# Task goal:
Present the lines of the data below as a numbered list, skipping any blank lines. Leave the pictures out of your answer.

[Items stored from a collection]
___

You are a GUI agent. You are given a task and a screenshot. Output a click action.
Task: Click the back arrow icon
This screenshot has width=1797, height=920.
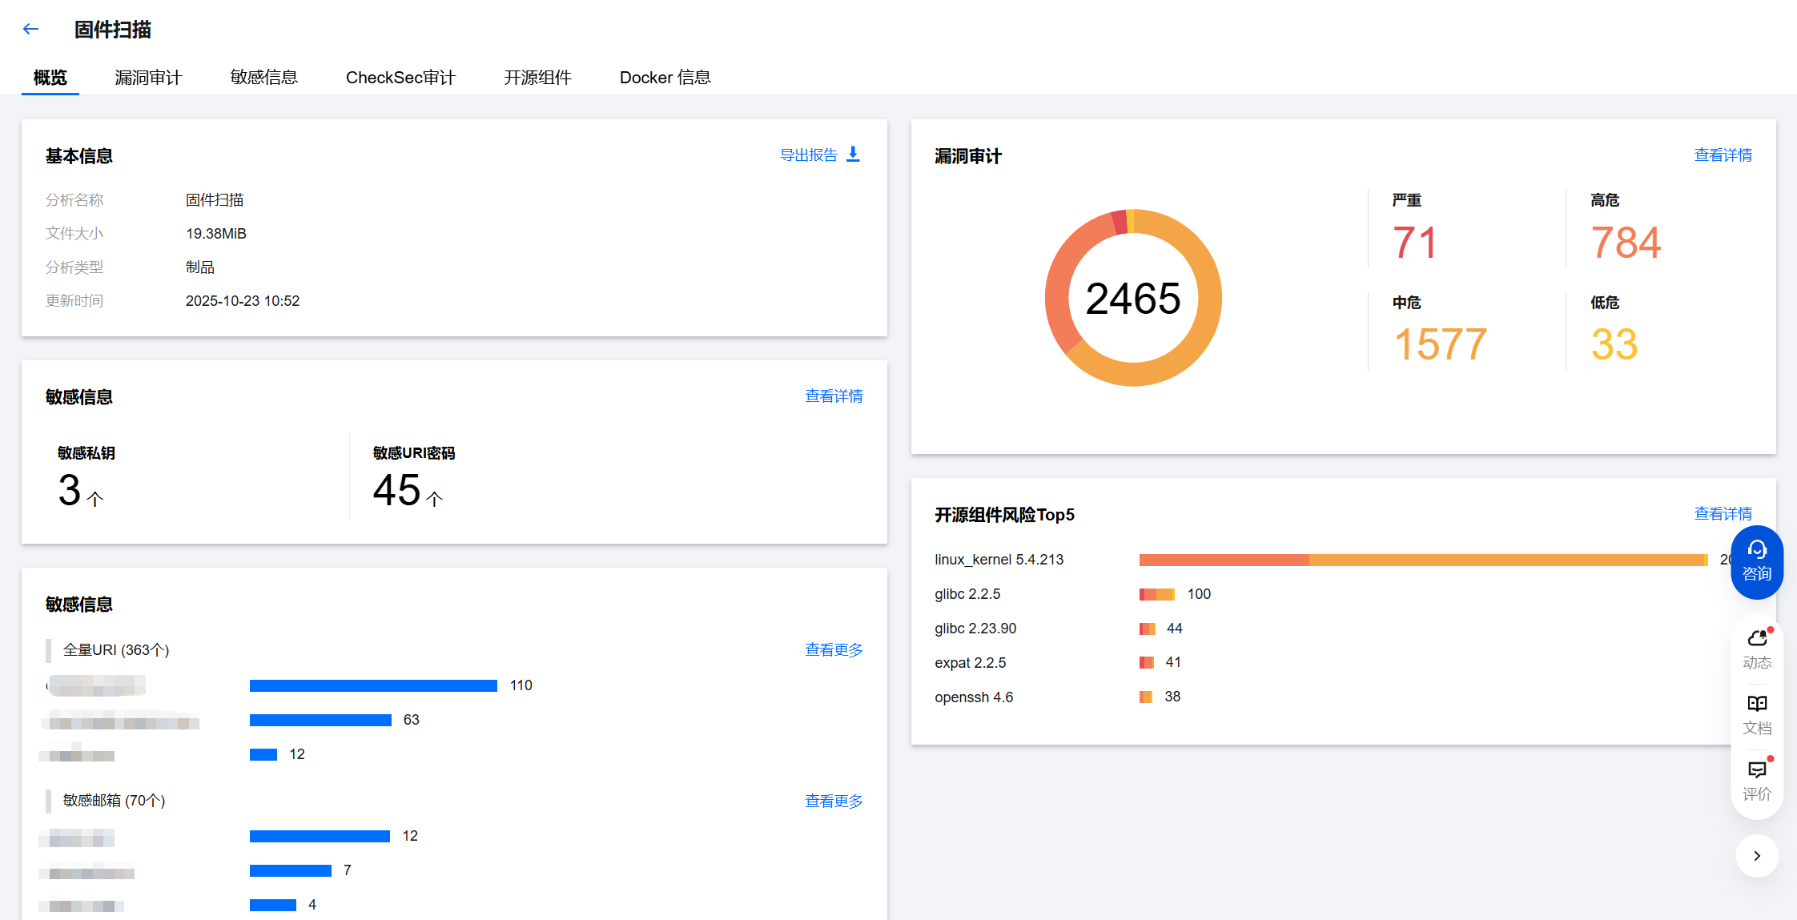point(31,30)
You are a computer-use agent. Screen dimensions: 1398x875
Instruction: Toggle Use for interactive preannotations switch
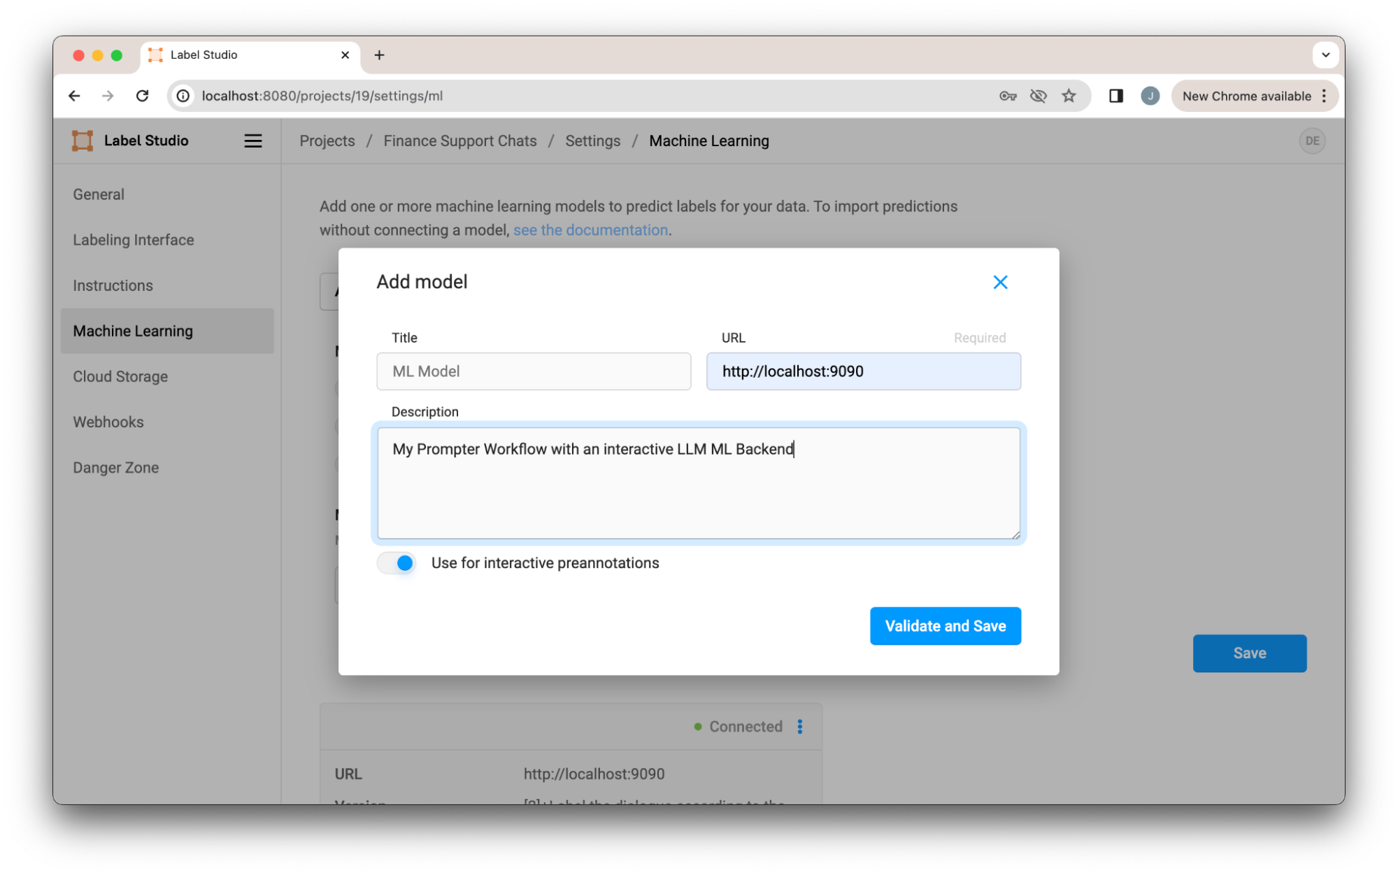tap(397, 563)
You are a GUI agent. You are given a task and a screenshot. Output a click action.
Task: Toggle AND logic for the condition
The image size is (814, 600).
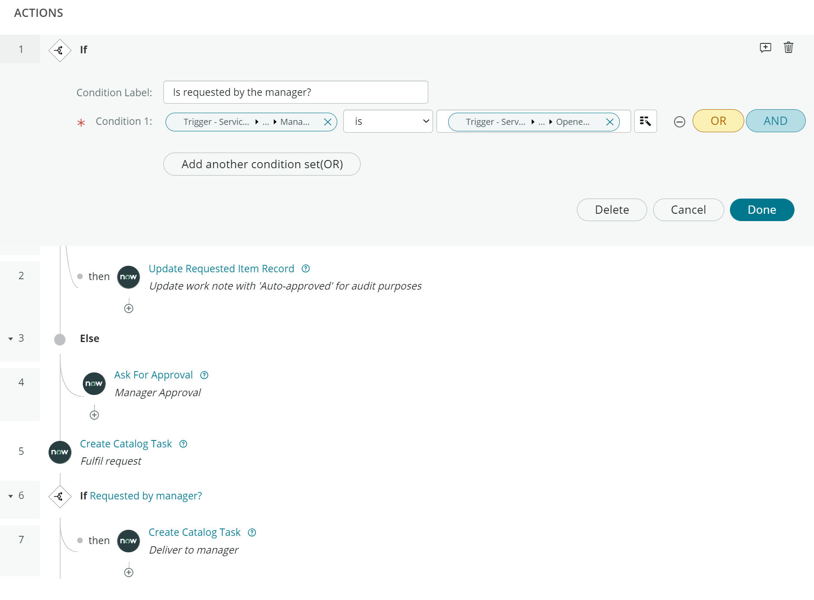[x=776, y=121]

___

# Output for this task:
1. You are a GUI agent. You are given a task and a screenshot. Output a click action.
2. Task: Click the back arrow icon
3. This screenshot has width=1797, height=920.
4. point(31,30)
5. You are a computer-use agent. Screen dimensions: 1398x875
6. Instruction: Toggle Use for interactive preannotations switch
7. tap(397, 563)
8. You are a GUI agent. You are given a task and a screenshot. Output a click action.
9. Task: Toggle AND logic for the condition
10. The image size is (814, 600).
11. [x=776, y=121]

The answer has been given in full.